### [Data to use]
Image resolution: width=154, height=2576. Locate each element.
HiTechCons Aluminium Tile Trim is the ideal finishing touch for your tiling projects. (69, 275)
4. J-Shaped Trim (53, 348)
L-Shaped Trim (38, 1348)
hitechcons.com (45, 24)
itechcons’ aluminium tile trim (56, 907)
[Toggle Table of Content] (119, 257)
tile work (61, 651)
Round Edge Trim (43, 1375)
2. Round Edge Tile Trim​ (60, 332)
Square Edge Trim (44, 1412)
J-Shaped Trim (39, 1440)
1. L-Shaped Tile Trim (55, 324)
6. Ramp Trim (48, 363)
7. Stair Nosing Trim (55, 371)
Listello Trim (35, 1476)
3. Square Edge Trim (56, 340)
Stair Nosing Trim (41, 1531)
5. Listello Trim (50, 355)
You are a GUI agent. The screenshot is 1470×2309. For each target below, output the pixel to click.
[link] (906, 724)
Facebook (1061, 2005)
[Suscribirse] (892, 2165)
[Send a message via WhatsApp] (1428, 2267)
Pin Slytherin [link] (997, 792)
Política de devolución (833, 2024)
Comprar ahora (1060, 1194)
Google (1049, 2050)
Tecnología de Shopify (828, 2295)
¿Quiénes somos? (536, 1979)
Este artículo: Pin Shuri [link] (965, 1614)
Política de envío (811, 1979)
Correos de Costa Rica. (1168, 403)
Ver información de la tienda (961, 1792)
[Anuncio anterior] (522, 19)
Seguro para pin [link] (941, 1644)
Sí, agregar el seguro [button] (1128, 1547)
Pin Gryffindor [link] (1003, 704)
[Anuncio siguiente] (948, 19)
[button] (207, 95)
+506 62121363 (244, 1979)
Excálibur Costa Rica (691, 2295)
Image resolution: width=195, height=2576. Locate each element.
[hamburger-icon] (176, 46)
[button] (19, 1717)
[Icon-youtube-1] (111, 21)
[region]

### [Task details]
Each line of the material above is to be retyped verbatim.

### [Solution]
Image resolution: width=154, height=2576. Locate each element.
HiTechCons Aluminium Tile Trim is the ideal finishing touch for your tiling projects. (69, 275)
4. J-Shaped Trim (53, 348)
L-Shaped Trim (38, 1348)
hitechcons.com (45, 24)
itechcons’ aluminium tile trim (56, 907)
[Toggle Table of Content] (119, 257)
tile work (61, 651)
Round Edge Trim (43, 1375)
2. Round Edge Tile Trim​ (60, 332)
Square Edge Trim (44, 1412)
J-Shaped Trim (39, 1440)
1. L-Shaped Tile Trim (55, 324)
6. Ramp Trim (48, 363)
7. Stair Nosing Trim (55, 371)
Listello Trim (35, 1476)
3. Square Edge Trim (56, 340)
Stair Nosing Trim (41, 1531)
5. Listello Trim (50, 355)
You are a GUI agent. The screenshot is 1470×2309. For each target below, output the pixel to click.
[link] (906, 724)
Facebook (1061, 2005)
[Suscribirse] (892, 2165)
[Send a message via WhatsApp] (1428, 2267)
Pin Slytherin [link] (997, 792)
Política de devolución (833, 2024)
Comprar ahora (1060, 1194)
Google (1049, 2050)
Tecnología de Shopify (828, 2295)
¿Quiénes somos? (536, 1979)
Este artículo: Pin Shuri [link] (965, 1614)
Política de envío (811, 1979)
Correos de Costa Rica. (1168, 403)
Ver información de la tienda (961, 1792)
[Anuncio anterior] (522, 19)
Seguro para pin [link] (941, 1644)
Sí, agregar el seguro [button] (1128, 1547)
Pin Gryffindor [link] (1003, 704)
[Anuncio siguiente] (948, 19)
[button] (207, 95)
+506 62121363 (244, 1979)
Excálibur Costa Rica (691, 2295)
Image resolution: width=195, height=2576. Locate each element.
[hamburger-icon] (176, 46)
[button] (19, 1717)
[Icon-youtube-1] (111, 21)
[region]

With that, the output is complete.